田舎の母には心配かけない程度にいきさつを連絡したが、私が手伝いに出てこようかと言い出す母を何とか説得する。母まで出てくれば友爺が遠慮するに決まっているからだ。
「でもあんた、これからが正念場じゃないの。何なら母さんが手伝うわよ」
おふくろは今日にでも出て来そうな気配だったが丁重にしかもきっぱりと断った。
「これは俺の問題なんだ。勉強も手を抜かない、約束するよ」
「あんたが大丈夫って言うんなら」
申し出を却下された母の仏頂面が電話の声から容易に想像できた。
予備校から帰ると、起き出した友爺が木片を手に一心に小さな仏像を彫っていたりすることがあった。友爺の体が理解し難い頑さを身に纏い丸く踞っているのを見て、俺は暫し躊躇いながらも我慢できずに言葉が飛び出してしまう。
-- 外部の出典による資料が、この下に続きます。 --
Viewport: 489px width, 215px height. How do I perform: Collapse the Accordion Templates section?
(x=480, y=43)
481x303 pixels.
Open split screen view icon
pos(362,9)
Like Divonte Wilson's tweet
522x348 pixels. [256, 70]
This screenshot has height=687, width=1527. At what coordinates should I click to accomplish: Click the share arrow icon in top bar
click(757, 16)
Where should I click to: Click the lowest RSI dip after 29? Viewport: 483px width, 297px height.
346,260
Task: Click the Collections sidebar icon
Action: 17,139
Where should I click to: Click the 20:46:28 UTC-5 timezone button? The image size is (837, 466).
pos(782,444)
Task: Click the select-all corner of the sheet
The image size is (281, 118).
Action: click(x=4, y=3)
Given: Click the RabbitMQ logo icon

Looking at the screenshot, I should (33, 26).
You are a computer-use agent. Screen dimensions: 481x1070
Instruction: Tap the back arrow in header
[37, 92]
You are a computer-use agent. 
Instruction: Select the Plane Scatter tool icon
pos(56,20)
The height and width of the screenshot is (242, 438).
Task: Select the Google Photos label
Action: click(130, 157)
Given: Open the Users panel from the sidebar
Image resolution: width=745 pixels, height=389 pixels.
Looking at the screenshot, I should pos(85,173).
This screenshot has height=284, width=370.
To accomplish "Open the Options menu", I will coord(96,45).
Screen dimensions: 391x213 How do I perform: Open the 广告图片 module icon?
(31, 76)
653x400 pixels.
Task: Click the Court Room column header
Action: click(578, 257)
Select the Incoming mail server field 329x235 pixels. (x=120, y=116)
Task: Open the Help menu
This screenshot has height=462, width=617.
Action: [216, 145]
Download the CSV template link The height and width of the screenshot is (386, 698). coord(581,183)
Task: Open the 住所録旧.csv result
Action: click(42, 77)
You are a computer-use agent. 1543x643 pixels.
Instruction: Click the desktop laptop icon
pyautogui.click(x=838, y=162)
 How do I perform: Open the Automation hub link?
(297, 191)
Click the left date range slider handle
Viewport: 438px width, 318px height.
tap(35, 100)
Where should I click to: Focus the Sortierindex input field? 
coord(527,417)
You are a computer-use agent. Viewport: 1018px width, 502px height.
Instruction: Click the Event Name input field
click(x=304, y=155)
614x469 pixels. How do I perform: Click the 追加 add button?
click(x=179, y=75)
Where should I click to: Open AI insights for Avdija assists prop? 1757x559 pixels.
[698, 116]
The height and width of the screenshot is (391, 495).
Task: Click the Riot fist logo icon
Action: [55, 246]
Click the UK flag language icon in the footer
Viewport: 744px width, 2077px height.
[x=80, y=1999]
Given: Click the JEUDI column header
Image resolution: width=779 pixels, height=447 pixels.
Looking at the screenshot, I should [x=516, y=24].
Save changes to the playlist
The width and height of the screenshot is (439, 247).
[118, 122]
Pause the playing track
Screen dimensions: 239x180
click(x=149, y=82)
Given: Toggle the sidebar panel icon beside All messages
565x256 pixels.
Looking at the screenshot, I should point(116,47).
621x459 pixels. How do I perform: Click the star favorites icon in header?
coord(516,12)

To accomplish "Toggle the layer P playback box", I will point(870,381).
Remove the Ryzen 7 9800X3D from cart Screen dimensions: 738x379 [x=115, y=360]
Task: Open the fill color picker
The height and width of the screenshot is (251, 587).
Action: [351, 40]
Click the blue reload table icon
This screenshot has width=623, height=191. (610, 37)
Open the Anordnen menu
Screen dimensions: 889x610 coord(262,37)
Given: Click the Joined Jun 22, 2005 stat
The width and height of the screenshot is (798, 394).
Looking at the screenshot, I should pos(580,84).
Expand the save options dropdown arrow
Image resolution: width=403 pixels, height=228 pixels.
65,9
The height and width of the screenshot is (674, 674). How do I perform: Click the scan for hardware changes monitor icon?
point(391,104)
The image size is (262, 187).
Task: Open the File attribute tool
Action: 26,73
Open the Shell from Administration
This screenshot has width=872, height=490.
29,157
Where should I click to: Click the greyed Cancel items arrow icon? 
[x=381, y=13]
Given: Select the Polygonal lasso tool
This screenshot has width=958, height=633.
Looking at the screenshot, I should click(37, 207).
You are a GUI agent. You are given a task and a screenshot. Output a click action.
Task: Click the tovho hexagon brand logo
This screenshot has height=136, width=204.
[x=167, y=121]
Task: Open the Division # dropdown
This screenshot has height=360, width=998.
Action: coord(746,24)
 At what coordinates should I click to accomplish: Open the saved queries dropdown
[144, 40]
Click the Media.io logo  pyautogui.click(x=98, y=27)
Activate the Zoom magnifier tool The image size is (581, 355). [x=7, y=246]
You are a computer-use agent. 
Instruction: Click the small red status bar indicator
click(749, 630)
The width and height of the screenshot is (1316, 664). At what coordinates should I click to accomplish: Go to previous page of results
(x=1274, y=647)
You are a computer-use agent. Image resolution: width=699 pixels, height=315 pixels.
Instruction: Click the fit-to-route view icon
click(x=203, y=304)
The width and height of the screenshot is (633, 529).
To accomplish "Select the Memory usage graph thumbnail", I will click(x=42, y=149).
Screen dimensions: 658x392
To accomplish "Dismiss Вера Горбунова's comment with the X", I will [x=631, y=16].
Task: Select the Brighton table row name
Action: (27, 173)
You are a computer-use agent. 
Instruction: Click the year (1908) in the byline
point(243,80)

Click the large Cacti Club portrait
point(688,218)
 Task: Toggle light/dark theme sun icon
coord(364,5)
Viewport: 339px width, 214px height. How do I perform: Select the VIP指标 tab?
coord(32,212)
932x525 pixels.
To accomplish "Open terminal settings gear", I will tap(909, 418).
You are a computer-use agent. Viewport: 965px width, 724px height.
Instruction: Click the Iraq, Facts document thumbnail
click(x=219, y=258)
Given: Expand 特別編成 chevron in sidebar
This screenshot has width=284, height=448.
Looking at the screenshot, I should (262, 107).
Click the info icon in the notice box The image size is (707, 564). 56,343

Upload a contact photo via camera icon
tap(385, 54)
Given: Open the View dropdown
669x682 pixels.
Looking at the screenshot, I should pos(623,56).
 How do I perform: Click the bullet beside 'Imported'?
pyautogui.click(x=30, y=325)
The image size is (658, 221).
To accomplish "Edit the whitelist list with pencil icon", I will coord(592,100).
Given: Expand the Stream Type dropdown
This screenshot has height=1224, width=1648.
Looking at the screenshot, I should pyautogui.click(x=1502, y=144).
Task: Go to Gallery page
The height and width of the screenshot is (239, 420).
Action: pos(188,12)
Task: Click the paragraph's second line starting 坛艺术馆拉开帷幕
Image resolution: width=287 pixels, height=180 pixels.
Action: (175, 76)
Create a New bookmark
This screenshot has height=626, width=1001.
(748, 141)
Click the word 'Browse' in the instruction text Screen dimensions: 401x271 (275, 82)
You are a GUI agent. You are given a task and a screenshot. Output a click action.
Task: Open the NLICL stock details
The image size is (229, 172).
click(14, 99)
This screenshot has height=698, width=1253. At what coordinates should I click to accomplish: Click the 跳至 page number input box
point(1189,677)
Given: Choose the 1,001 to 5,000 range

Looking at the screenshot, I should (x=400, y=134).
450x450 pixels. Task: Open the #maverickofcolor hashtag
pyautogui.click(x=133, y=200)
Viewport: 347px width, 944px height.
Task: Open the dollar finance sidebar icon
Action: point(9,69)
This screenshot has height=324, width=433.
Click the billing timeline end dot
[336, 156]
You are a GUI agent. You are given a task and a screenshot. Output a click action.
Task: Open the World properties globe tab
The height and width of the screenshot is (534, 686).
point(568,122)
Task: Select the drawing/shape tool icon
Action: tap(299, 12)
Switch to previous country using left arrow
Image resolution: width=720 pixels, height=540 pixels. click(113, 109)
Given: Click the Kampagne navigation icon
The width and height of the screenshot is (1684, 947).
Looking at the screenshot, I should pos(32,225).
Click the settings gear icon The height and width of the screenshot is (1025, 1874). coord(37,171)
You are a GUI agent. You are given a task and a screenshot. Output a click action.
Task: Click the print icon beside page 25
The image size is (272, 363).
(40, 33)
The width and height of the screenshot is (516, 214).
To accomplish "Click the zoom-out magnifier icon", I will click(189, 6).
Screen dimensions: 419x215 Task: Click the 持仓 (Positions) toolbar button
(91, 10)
「何してるんですか! 寝てないと駄目です。医者にも行かず、薬も飲まず、飯も半分も食べないし、俺のいうことを一切利かないならば、どうなっても、もう知りませんよ」
聴こえぬほどのつぶやきが返ってきた。
「俺にはもう構わんでくれ、頼んだ覚えもないぞ」
テーブルに縋り一歩踏み出す友爺の手から彫刻刀が転げる。そんな友爺は俺の肩がなければベッドまでも覚束ないのだった。
シッツ、シッツ。誰に言うわけでもなく、我が身に、糞! と言ってるのか繰り返しぶつぶつと言いながらも老木はやっと辿り着いたベッドを軋ませて倒れ込んだ。